"We are married, Michel. We reached Chamonix only this evening. You are the first of our friends to know of our marriage."

Michel's face lighted up. He looked from one to the other of his visitors and nodded his head once or twice. Then he blew his nose vigorously. "But I let you stand!" he cried, in a voice that shook a little, and he bustled about pushing chairs forward, and of a sudden stopped. He came forward to Sylvia very gravely and held out his hand. She put her hand into his great palm.

"Madame, I will not pretend to you that I am not greatly moved. This is a great happiness to me," he said with simplicity. He made no effort to hide either the tears which filled his eyes or the unsteadiness of his voice. "I am very glad for the sake of Monsieur Chayne. But I know him well. We have been good friends for many a year, madame."

"I know, Michel," she said.

"And I can say therefore with confidence I am very glad for your sake too. I am also very glad for mine.
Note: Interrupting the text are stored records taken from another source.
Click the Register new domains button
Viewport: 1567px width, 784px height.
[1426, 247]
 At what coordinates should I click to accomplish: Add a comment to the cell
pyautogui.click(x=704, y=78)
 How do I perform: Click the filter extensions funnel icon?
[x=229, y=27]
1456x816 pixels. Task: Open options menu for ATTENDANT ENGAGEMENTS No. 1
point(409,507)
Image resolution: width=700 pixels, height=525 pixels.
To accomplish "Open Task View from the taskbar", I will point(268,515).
A minute ago I was sitting here alone—now you are both here and together. Madame, it was a kind thought which brought you both here to me at once."

"To whom else should we come?" said Sylvia with a smile, "since it was you, Michel, who would not let me ascend the Aiguille des Charmoz when I wanted to."
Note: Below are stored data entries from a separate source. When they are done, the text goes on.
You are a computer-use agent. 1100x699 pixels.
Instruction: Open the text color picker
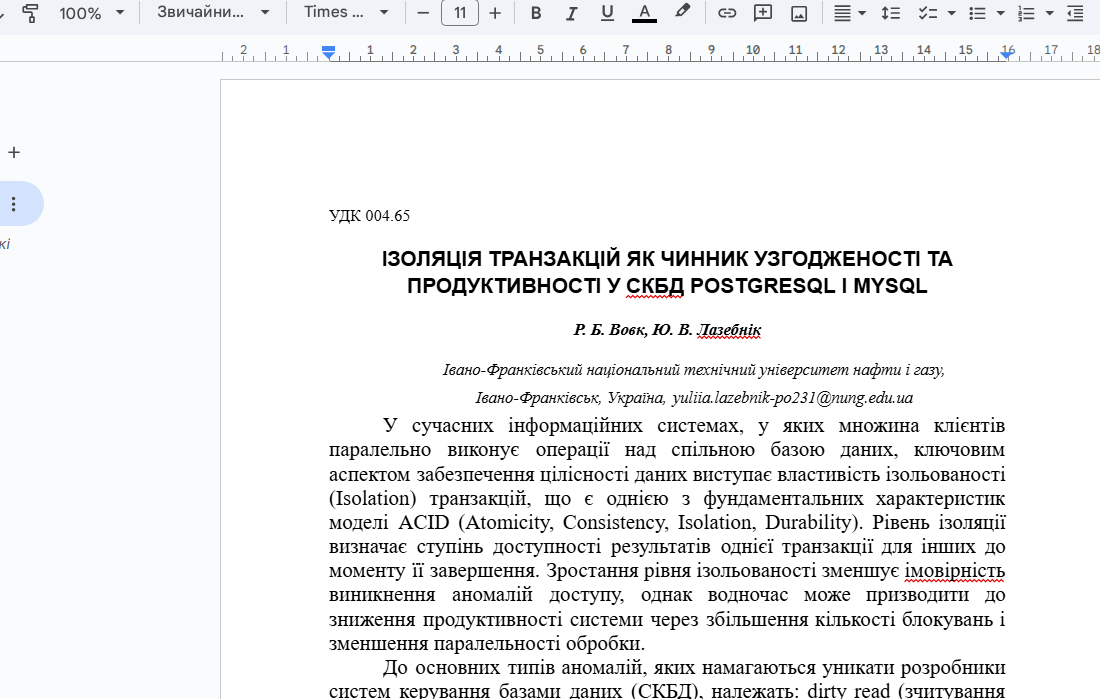[644, 13]
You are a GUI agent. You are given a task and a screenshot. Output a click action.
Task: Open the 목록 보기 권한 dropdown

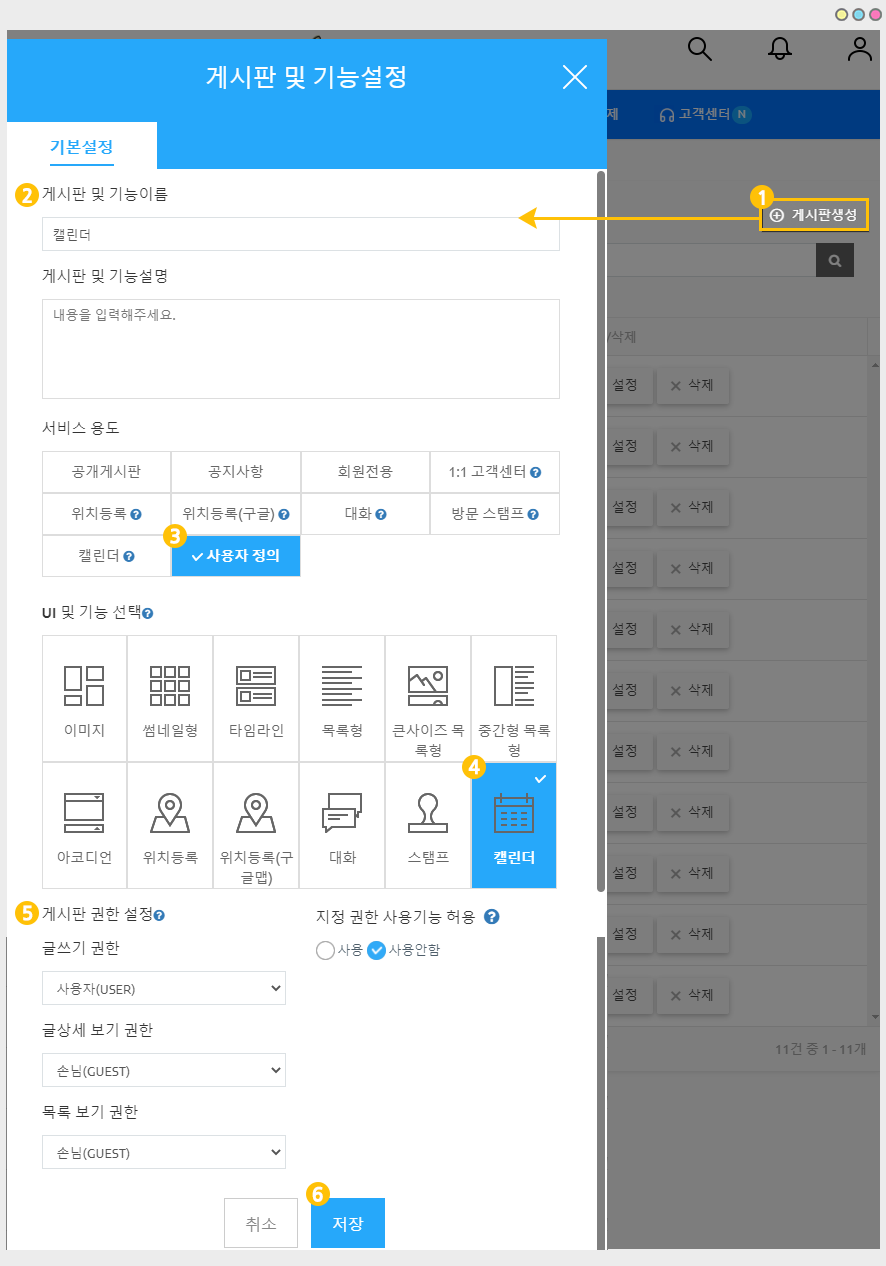(164, 1152)
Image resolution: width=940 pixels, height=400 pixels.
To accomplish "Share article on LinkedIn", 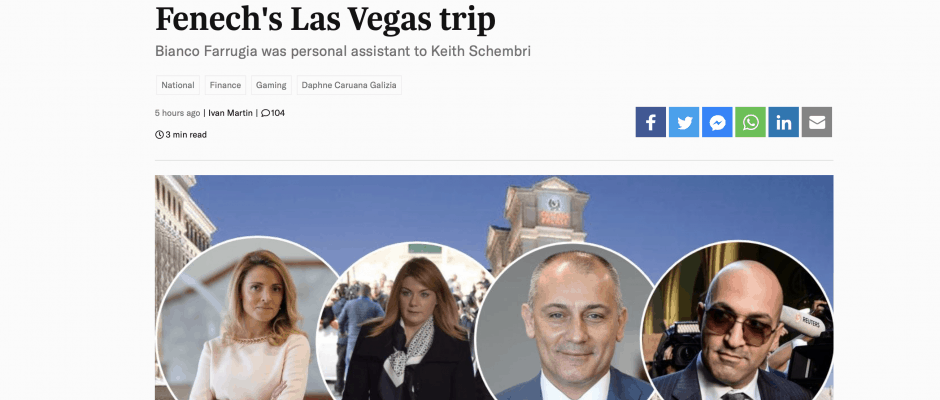I will [784, 122].
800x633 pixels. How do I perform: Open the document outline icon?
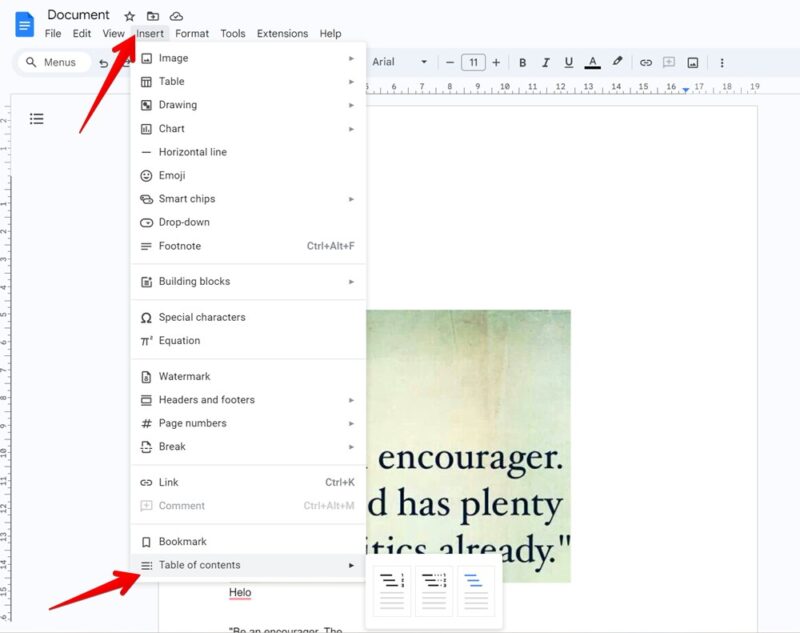37,118
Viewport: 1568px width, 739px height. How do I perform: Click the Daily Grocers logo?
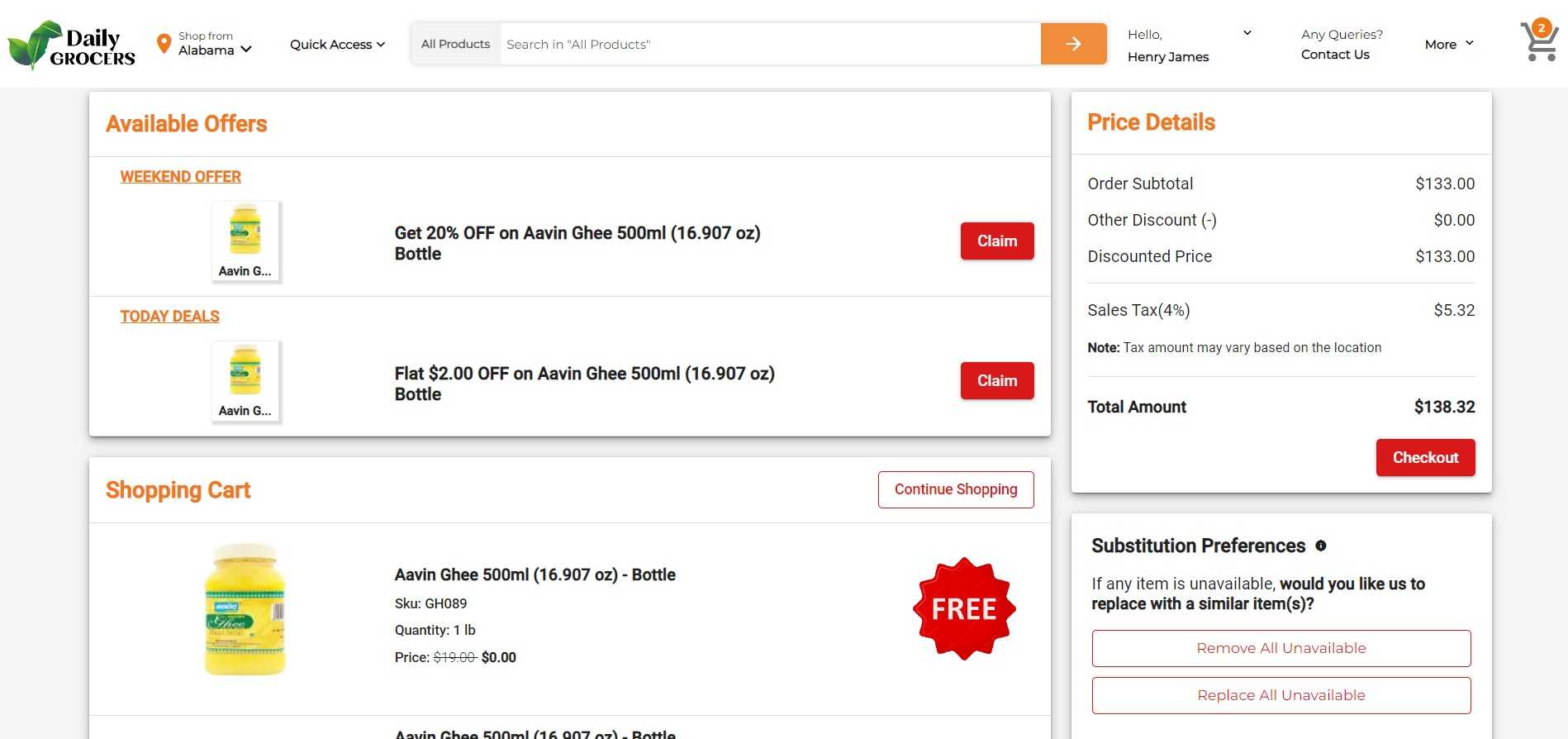pos(72,45)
Michel was taken aback for a moment; then his wrinkled and weatherbeaten face grew yet more wrinkled and he broke into a low and very pleasant laugh.

"Since my diplomacy has been so successful, madame, I will not deny it. From the first moment when I heard you with your small and pretty voice say on the steps of the hotel 'I am sorry' to my patron in his great distress, and when I saw your face, too thoughtful for one so young, I thought it would be a fine thing if you and he could come together. In youth to be lonely—what is it? You slip on your hat and your cloak and you go out. But when you are old, and your habits are settled, and you do not want to go out at nights to search for company, then it is as well to have a companion. And it is well to choose your companion in your youth, madame, so that you may have many recollections to talk over together when the good of life is chiefly recollection."
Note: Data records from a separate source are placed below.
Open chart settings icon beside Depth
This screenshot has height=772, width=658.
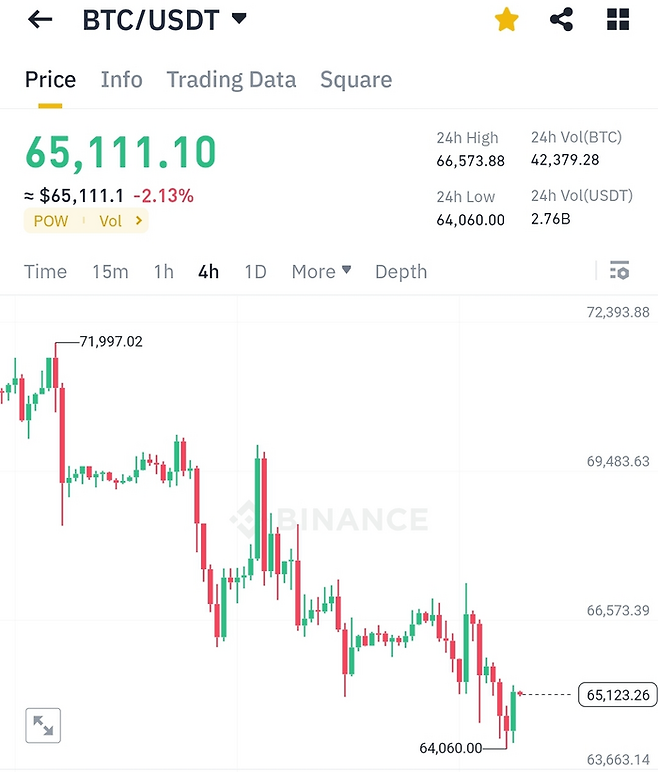pyautogui.click(x=619, y=270)
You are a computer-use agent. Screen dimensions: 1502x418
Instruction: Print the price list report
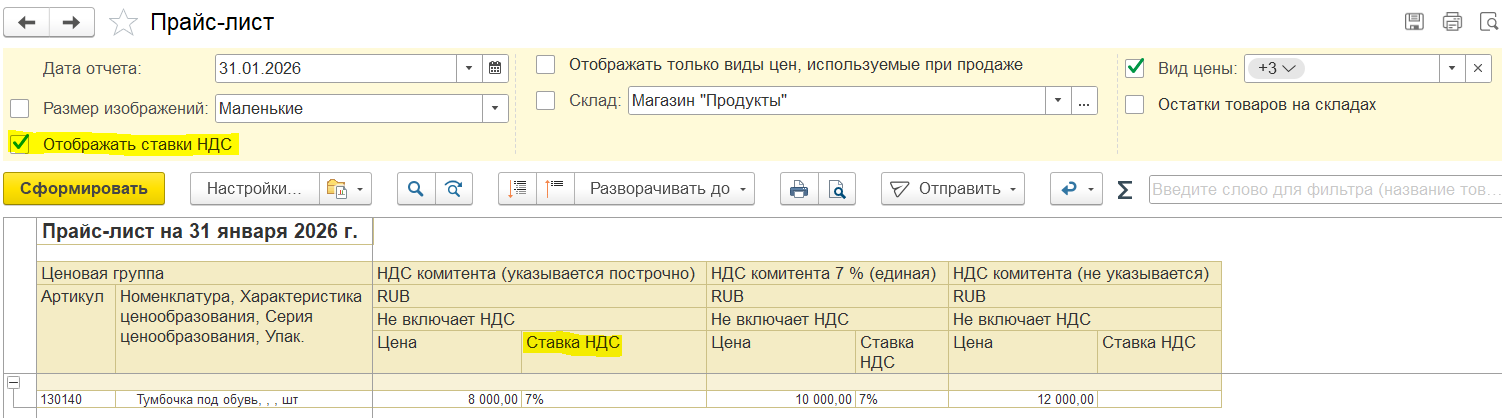click(798, 188)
He made his visitors sit down, fetched out a bottle of wine and offered them the hospitalities of his house, easily and naturally, like the true gentleman he was. It seemed to Chayne that he looked a little older, that he was a little more heavy in his gait, a little more troubled with his eyes than he had been last year. But at all events to-night he had the spirit, the good-humor of his youth. He talked of old exploits upon peaks then unclimbed, he brought out his guide's book, in which his messieurs had written down their names and the dates of the climbs, and the photographs which they had sent to him.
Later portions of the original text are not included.